Without grabbing headlines, the government since the last four years is putting in place a regime that is in line with the international development discourse. Providing rural families with titles for their homes and land is a sort of move that has been considerably influenced by Peruvian economist Hernando de Soto’s book Mystery of Capital — published 25 years ago — which persuasively argued that providing the world’s poor with titles to their land and homes would enable them to borrow money to improve their homesteads and start small businesses and unlock $9.3 trillion of assets which hitherto were languishing as “dead capital” under the shadow of law. This scheme pertains to PM Svamitva (Survey of Villages Abadi and Mapping with Improvised Technology in Village Areas) Yojana that is mapping property parcels using drone technology and providing digital property cards to people for the first time. Indications are that the scheme has reached critical mass: The government may provide titles to 40 million rural families in 346,000 villages across 31 states and Union Territories by the end of the next fiscal.

Obviously, it is a tad premature to gauge its overall impact, but the anecdotal evidence does indicate the potentially game-changing possibilities of PM Svamitva Yojana. Last month, when the Prime Minister interacted with some Svamitva beneficiaries in Madhya Pradesh, Maharashtra, Rajasthan, Odisha, and Jammu and Kashmir the overall feedback was positive as they highlighted how the scheme has transformed their lives as they raised mortgages to improve their farms with irrigation facilities or start small businesses. For instance, one beneficiary from Rajasthan related how her family was living in a small house for 20 years without documents. But now with the digital property card, she raised a loan of `7.45 lakh from a bank to start a shop. That income is now helping with her daughter’s higher education. Key states that have generated digital property cards include Uttar Pradesh (10.1 million), Madhya Pradesh (3.9 million), Haryana (2.5 million), Gujarat (1.2 million), and Karnataka (100,000). When all the six lakh-plus villages are covered, it will unlock over `132 lakh crore of property value which earlier was “dead capital’.
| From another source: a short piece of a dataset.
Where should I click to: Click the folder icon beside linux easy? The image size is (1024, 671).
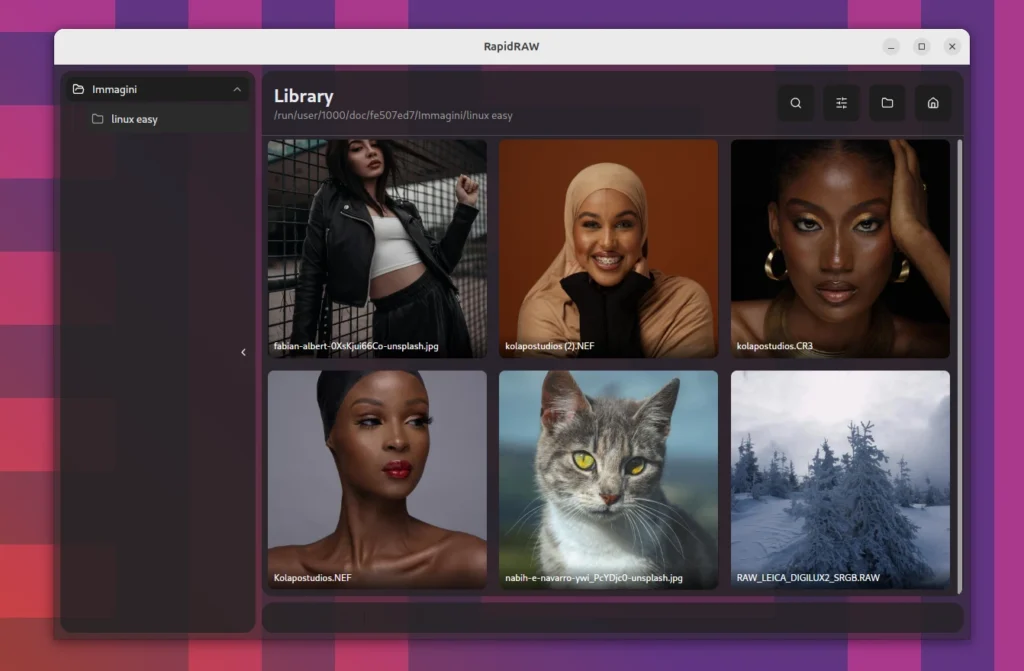pyautogui.click(x=98, y=119)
No doubt asset monetisation on this scale is bound to have multiplier effects on economic activity in the countryside, besides contributing to decentralised development. Gram Panchayats’ financial position will become much stronger with revenue from property taxes. Digital property cards will also help properly compensate victims of natural disasters like floods and landslides. While all of this is the good news, it is important to bear in mind that providing property titles per se is far from a magic bullet for poverty reduction as has been made out in the international development discourse. The poor do not have property but only their labour to sell. Look no further than the failed promise of the microfinance movement that was also touted as a surefire means to reduce poverty. Ironically, de Soto’s influential thinking has had mixed success in Peru. Slum-dwellers with titles to their unregistered homes did not head straight to the bank in large numbers to take loans according to a former UN Special Rapporteur on the Right to Housing who was quoted by Reuters. Nevertheless, there is a warrant to also extend PM Svamitva Yojana to urban India as many people there lack proper documents for their homes and unregistered businesses.